What is being asked: Exclude the pictures, then repeat exactly each line from the one containing "Favorite the main tweet" to the final line of the records that follow.
-------- Data for this exercise --------
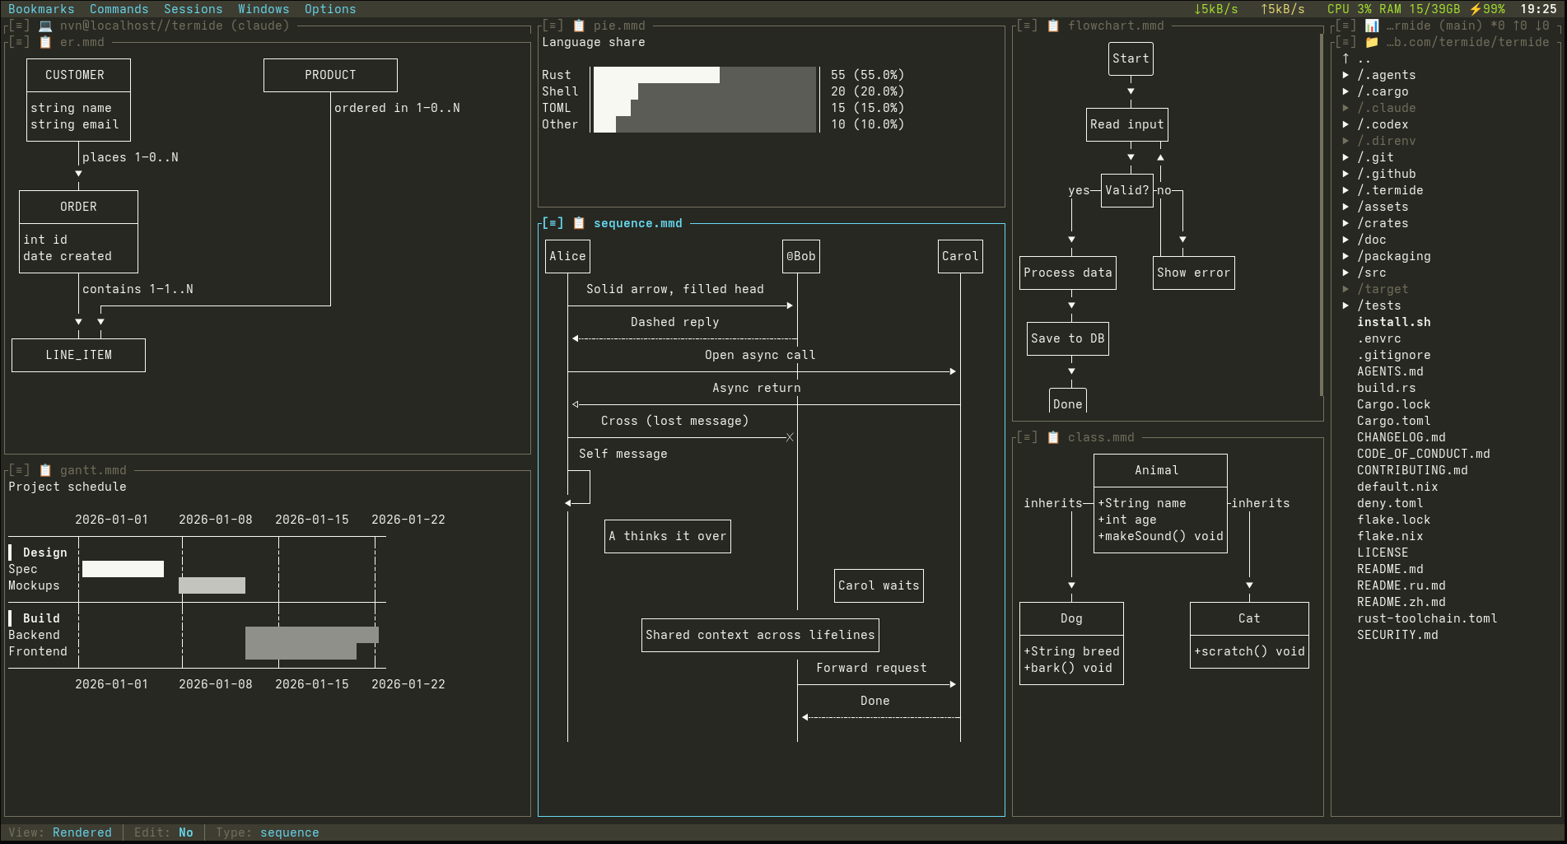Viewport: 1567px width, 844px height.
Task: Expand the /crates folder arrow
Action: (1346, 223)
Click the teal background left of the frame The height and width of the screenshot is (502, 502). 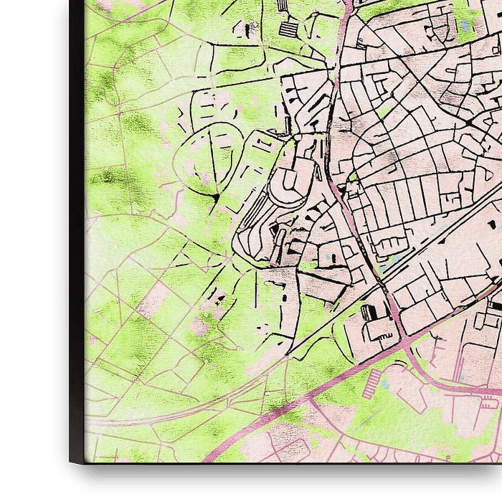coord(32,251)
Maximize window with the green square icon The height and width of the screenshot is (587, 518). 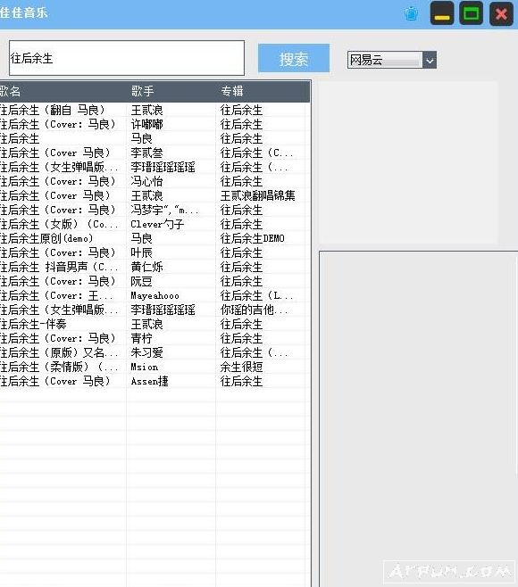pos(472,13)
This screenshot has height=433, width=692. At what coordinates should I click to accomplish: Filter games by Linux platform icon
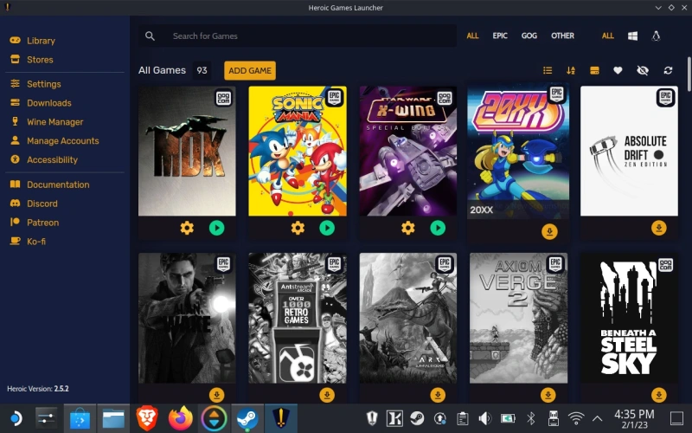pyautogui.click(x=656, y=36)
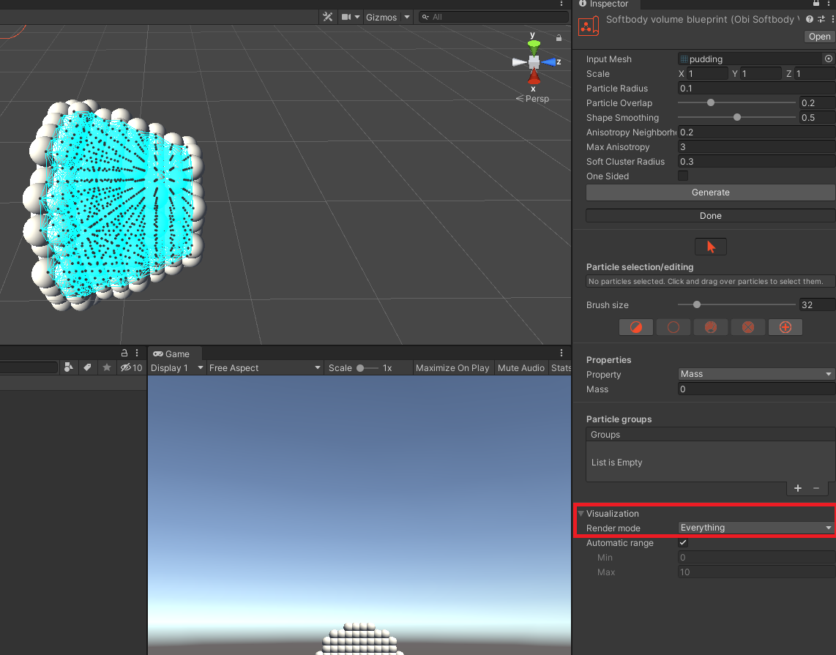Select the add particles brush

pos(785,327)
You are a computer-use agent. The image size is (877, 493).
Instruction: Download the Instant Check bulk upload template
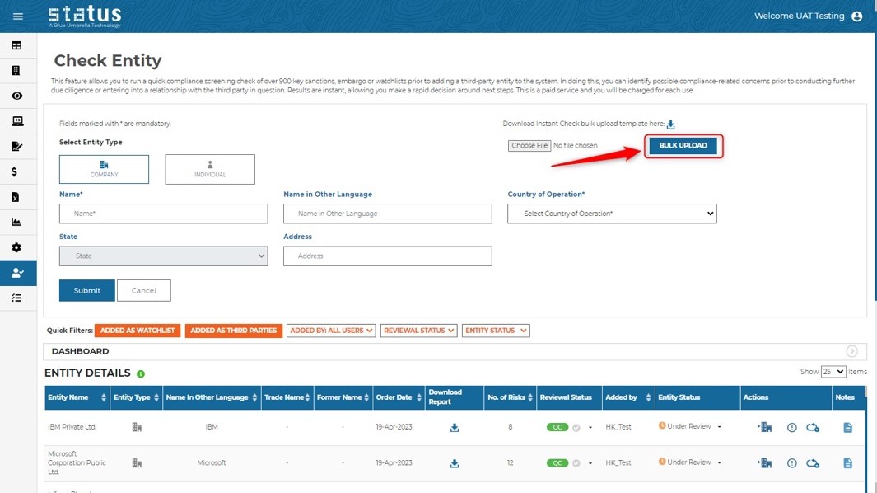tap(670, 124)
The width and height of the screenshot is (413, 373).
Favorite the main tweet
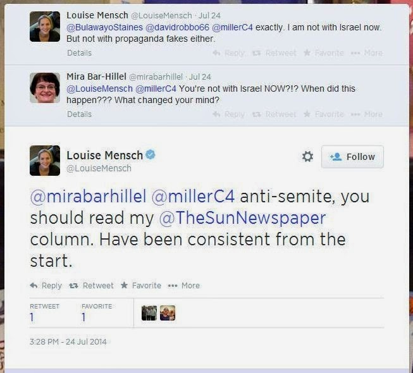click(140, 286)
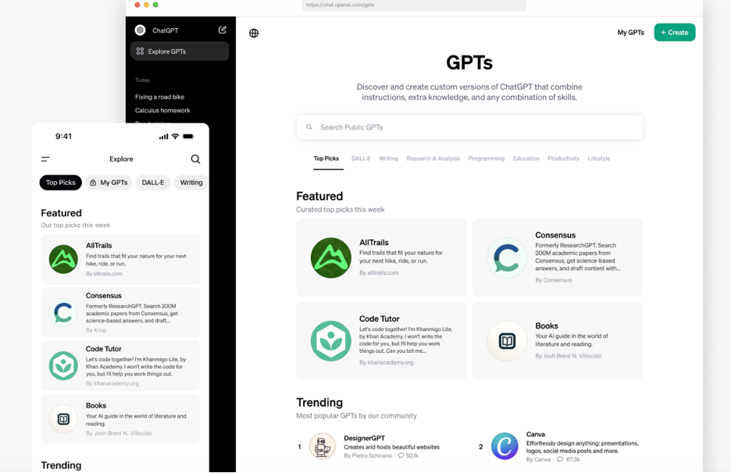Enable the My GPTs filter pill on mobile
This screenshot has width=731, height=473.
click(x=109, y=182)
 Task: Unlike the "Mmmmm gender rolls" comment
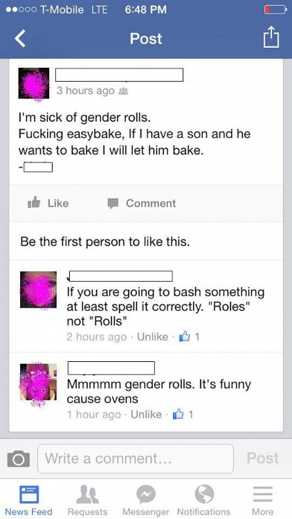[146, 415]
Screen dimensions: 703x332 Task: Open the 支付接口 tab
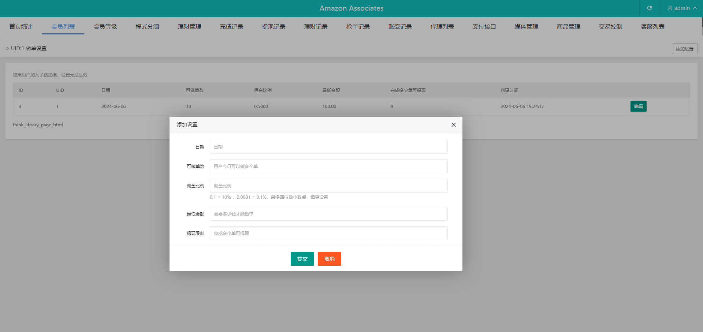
--------
Exercise solution:
Favorite the main tweet
click(140, 286)
Enable the My GPTs filter pill on mobile
This screenshot has width=731, height=473.
click(x=109, y=182)
 Task: Unlike the "Mmmmm gender rolls" comment
[146, 415]
Screen dimensions: 703x332 Task: Open the 支付接口 tab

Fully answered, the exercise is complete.